Write out exactly the lines from the one with "Instruction: Click the" through the last line of the data below, but not the pictures.
━━━━━━━━━━━━━━━━
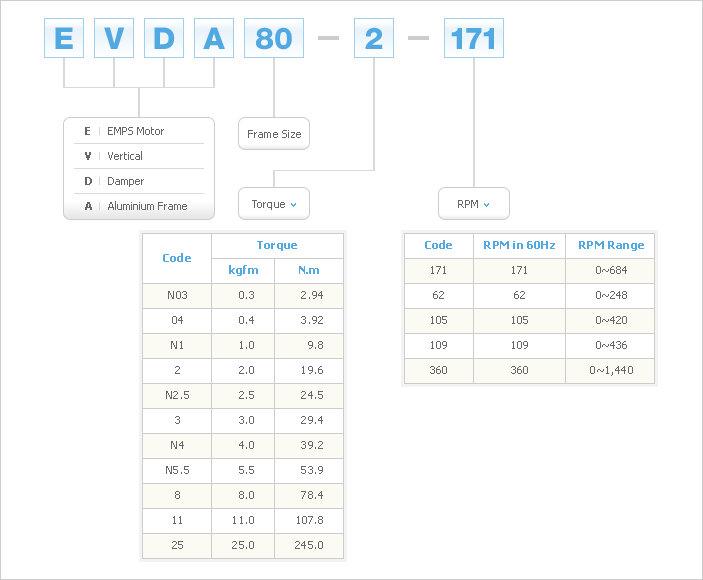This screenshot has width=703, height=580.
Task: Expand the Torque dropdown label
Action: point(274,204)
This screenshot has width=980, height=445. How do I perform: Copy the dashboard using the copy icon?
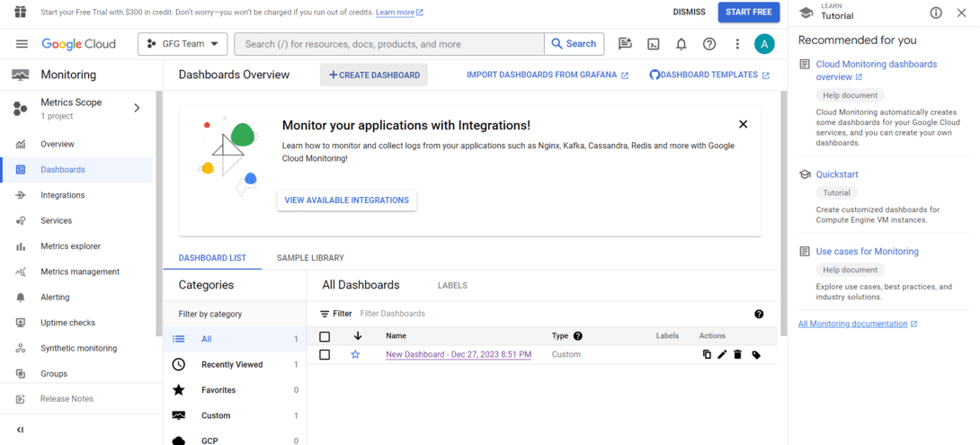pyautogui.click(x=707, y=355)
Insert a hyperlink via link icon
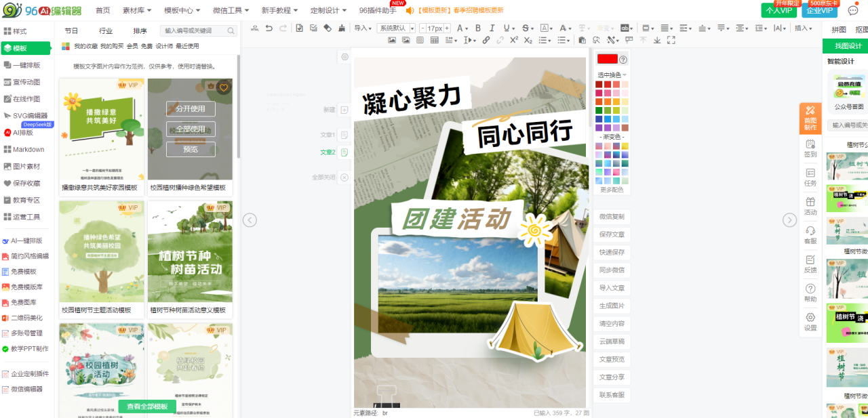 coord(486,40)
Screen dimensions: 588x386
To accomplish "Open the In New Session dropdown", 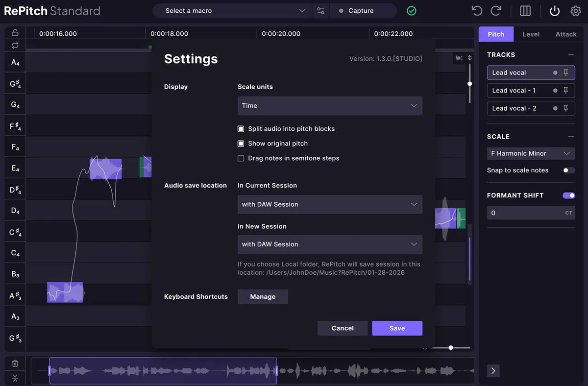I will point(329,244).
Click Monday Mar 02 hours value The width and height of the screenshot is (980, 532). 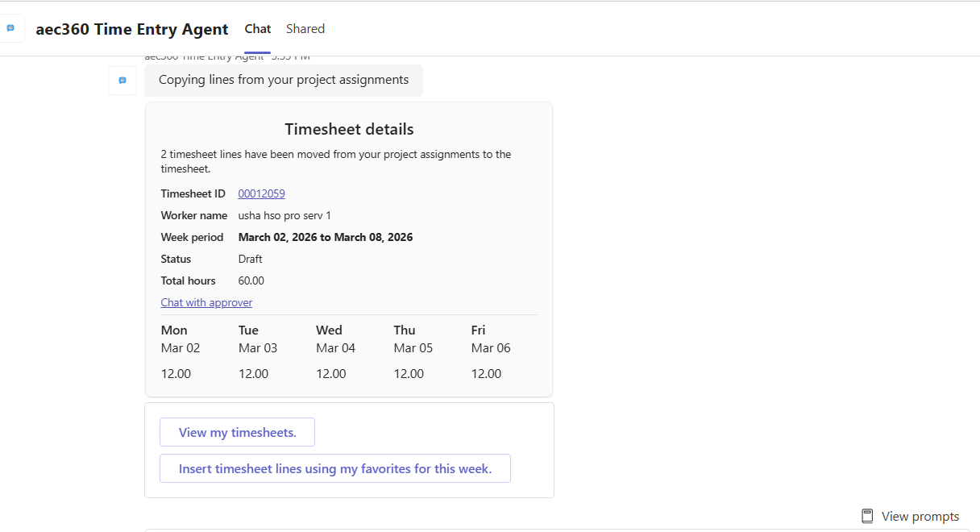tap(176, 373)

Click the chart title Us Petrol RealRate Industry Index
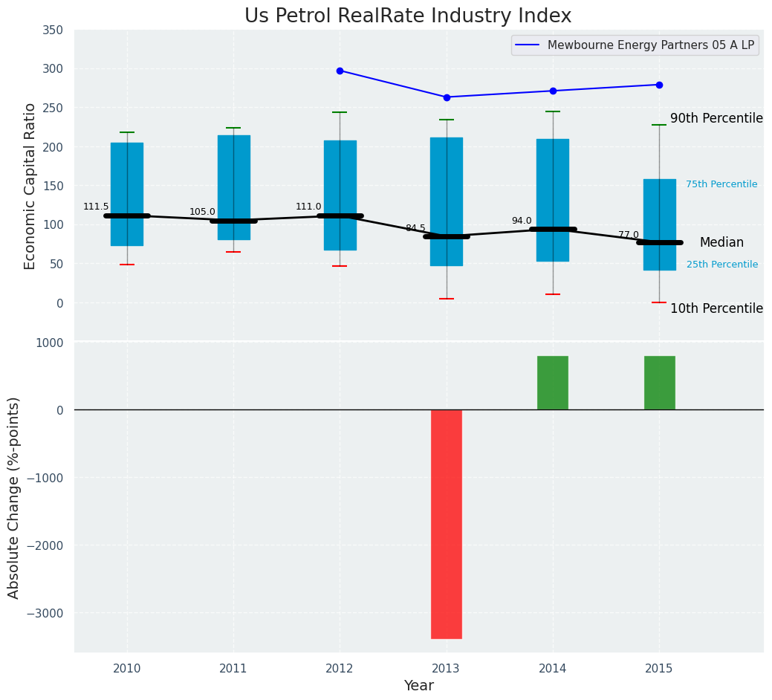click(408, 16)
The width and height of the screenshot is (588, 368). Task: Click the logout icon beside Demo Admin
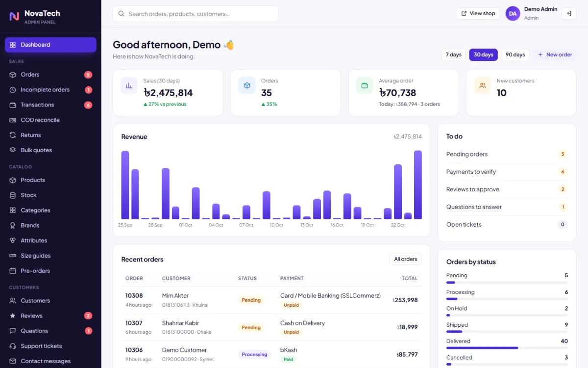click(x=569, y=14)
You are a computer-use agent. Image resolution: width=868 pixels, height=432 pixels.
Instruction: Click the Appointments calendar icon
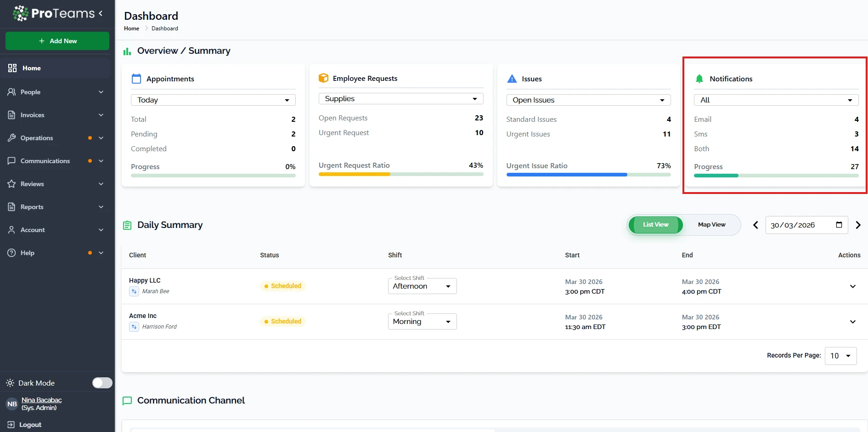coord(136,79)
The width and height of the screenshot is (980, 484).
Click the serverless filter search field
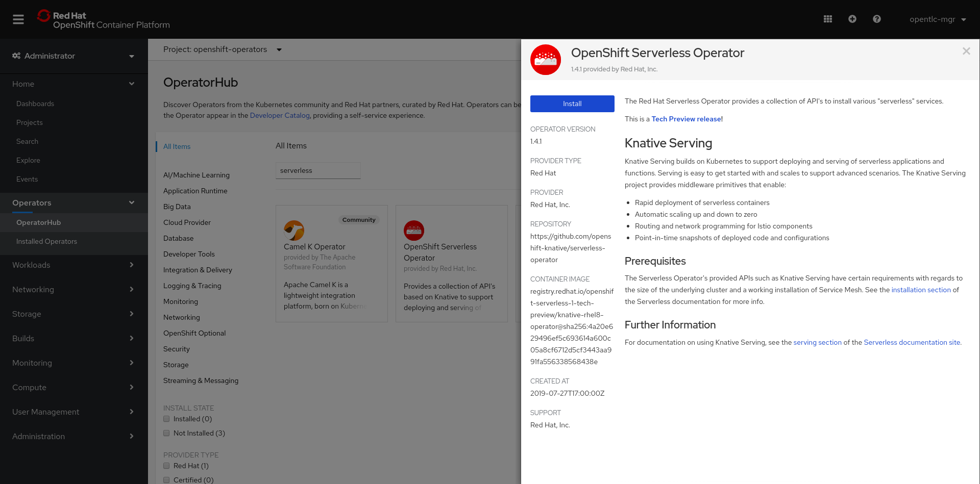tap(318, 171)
━━━━━━━━━━━━━━━━
--- Solution for this exercise ---
Instruction: Click the Appointments calendar icon
coord(136,79)
The width and height of the screenshot is (980, 484).
Click the serverless filter search field
tap(318, 171)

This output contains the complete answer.